Stored records:
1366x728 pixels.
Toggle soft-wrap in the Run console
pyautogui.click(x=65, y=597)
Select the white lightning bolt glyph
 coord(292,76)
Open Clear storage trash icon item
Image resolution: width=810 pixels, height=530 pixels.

Work instructions:
Could the entries above be output once more, exactly as they are?

Output below:
1366x728 pixels.
Toggle soft-wrap in the Run console
pyautogui.click(x=65, y=597)
Select the white lightning bolt glyph
 coord(292,76)
Open Clear storage trash icon item
Image resolution: width=810 pixels, height=530 pixels.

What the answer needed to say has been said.